**What the exercise asks:** Please return the lines exactly as they appear, starting at the line that contains "GiGi_D (162, 701)" and ending at the line that contains "Quantity (231, 442)", with both of those lines included.

**Material to process:**
▬▬▬

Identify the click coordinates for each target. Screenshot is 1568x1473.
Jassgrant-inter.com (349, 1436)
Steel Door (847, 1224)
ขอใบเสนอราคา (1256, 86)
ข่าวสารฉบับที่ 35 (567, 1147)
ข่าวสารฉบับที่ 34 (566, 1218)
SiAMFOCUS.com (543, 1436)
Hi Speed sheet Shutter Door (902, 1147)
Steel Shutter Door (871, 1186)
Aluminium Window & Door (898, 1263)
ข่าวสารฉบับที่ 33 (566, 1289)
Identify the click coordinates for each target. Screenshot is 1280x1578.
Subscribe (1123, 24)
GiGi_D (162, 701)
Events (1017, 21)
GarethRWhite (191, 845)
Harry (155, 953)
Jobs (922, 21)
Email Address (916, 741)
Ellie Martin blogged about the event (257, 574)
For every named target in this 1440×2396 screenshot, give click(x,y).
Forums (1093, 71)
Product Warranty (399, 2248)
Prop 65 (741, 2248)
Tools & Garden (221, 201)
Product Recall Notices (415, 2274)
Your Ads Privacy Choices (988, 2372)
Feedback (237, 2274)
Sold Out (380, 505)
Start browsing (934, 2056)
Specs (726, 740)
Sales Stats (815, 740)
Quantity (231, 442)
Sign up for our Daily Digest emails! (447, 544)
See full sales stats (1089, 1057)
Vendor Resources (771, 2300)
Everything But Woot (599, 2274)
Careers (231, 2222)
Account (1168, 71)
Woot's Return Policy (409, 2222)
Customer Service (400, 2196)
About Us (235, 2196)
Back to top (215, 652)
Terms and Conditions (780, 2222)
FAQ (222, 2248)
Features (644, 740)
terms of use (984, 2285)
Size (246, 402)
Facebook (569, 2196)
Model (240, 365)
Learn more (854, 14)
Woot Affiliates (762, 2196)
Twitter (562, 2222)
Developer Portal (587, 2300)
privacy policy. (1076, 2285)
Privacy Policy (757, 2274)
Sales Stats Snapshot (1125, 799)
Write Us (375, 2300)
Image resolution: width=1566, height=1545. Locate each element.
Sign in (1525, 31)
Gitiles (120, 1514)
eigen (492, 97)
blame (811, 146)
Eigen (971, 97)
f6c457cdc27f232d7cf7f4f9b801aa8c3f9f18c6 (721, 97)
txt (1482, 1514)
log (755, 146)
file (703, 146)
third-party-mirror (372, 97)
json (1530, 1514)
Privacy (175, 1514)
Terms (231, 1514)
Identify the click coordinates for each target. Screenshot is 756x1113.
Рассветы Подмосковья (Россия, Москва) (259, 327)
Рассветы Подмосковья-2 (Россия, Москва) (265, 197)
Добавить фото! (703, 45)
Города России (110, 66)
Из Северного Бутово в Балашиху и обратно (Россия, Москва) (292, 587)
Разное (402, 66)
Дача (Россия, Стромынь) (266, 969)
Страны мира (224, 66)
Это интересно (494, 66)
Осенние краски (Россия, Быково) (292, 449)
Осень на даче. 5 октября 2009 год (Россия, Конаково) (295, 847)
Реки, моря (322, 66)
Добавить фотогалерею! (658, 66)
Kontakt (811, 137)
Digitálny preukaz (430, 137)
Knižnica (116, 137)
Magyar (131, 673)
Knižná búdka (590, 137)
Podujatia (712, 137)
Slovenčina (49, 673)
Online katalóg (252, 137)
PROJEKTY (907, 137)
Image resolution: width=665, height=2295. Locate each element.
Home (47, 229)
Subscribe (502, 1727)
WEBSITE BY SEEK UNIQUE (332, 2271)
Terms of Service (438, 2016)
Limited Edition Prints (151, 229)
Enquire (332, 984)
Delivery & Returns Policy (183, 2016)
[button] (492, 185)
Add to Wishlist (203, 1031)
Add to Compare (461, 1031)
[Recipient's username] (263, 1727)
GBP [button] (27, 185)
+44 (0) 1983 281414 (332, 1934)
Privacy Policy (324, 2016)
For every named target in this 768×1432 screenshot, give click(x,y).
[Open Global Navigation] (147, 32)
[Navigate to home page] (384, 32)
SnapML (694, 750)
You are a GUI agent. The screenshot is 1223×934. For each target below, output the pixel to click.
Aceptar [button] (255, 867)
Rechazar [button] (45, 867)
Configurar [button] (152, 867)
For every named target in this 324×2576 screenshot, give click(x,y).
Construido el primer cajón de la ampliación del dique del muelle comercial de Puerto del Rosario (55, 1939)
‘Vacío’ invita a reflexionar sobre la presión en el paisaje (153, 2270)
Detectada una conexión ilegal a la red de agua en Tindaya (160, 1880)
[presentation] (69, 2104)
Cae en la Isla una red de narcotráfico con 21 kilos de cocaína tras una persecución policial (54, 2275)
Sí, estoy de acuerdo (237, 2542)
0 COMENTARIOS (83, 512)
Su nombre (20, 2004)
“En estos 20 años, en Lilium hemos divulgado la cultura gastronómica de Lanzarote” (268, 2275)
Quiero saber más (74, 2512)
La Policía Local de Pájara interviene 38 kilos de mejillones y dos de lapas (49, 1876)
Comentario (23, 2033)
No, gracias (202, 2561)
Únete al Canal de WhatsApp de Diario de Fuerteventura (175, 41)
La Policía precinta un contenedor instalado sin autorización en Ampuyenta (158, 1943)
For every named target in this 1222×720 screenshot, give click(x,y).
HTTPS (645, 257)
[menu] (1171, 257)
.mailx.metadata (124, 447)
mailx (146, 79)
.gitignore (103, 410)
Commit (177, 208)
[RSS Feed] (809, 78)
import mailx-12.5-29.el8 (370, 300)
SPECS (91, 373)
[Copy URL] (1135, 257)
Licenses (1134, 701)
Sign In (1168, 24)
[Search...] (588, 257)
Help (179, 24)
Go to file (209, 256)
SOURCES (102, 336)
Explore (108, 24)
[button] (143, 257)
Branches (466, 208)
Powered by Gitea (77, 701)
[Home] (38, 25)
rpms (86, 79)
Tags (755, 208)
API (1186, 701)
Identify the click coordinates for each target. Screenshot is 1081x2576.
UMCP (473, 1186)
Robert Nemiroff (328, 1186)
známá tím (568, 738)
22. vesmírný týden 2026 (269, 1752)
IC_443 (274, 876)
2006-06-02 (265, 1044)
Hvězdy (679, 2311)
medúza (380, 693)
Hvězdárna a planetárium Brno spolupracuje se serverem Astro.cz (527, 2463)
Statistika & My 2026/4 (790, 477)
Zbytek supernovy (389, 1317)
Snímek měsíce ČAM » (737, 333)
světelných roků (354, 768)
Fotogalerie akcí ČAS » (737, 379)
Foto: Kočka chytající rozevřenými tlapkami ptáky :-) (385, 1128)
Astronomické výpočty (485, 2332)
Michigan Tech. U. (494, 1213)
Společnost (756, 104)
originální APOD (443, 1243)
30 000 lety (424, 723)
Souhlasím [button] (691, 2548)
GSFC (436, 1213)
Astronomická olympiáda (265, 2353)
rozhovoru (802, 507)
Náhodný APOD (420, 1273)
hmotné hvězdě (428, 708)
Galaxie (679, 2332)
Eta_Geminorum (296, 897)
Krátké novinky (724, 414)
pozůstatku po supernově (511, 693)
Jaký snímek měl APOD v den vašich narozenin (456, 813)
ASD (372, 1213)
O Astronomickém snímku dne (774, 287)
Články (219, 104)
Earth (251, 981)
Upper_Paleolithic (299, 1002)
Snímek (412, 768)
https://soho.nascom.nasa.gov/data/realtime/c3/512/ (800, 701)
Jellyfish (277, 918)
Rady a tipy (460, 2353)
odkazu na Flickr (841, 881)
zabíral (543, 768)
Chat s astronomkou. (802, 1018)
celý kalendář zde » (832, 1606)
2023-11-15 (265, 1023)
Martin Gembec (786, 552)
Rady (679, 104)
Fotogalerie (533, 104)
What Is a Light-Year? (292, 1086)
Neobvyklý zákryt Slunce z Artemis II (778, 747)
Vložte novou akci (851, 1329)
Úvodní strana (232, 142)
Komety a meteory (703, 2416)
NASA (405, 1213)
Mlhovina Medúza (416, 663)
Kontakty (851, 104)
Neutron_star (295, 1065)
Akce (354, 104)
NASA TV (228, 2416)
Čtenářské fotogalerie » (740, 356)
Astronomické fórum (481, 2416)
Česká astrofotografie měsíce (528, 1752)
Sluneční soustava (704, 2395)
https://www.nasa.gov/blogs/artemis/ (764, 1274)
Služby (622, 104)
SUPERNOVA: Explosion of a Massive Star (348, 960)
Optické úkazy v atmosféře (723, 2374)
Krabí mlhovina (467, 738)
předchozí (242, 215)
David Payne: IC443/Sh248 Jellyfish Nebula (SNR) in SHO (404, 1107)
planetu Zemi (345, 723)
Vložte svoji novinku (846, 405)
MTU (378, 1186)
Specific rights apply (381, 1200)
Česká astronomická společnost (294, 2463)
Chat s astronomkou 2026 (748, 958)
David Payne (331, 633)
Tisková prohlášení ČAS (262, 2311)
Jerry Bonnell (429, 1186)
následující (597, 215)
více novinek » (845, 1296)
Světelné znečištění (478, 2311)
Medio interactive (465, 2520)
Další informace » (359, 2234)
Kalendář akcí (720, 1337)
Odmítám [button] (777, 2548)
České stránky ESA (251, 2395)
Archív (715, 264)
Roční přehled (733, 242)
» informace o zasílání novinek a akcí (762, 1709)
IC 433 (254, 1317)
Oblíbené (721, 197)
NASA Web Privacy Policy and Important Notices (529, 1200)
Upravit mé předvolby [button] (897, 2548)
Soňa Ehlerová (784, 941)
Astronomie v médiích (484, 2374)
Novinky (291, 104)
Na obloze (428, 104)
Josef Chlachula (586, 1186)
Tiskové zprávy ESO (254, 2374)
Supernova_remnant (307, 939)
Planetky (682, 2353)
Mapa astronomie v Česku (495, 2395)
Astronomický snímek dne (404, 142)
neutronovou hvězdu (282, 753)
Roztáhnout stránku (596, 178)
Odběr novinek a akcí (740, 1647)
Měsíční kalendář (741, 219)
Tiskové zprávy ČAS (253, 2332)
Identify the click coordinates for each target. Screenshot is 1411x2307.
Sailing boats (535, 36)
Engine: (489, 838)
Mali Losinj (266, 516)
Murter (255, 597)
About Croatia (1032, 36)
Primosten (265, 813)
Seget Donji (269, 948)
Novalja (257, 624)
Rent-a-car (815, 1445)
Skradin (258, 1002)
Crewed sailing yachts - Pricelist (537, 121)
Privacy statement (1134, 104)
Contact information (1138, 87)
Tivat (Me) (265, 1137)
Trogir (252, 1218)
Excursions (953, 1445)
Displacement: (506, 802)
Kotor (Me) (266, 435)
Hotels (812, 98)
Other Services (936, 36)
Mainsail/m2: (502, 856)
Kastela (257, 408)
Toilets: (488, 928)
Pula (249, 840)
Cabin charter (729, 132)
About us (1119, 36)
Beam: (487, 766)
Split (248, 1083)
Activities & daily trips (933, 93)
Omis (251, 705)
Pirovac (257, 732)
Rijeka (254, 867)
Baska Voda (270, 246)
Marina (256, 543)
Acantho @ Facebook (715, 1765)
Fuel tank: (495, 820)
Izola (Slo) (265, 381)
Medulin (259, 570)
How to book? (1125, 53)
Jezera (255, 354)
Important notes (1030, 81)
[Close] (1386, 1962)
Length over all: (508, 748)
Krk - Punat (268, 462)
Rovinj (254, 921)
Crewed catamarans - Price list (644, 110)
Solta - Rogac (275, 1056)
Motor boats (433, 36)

▬▬▬

**Exercise answer:**
GiGi_D (162, 701)
Events (1017, 21)
GarethRWhite (191, 845)
Harry (155, 953)
Jobs (922, 21)
Email Address (916, 741)
Ellie Martin blogged about the event (257, 574)
For every named target in this 1440×2396 screenshot, give click(x,y).
Forums (1093, 71)
Product Warranty (399, 2248)
Prop 65 (741, 2248)
Tools & Garden (221, 201)
Product Recall Notices (415, 2274)
Your Ads Privacy Choices (988, 2372)
Feedback (237, 2274)
Sold Out (380, 505)
Start browsing (934, 2056)
Specs (726, 740)
Sales Stats (815, 740)
Quantity (231, 442)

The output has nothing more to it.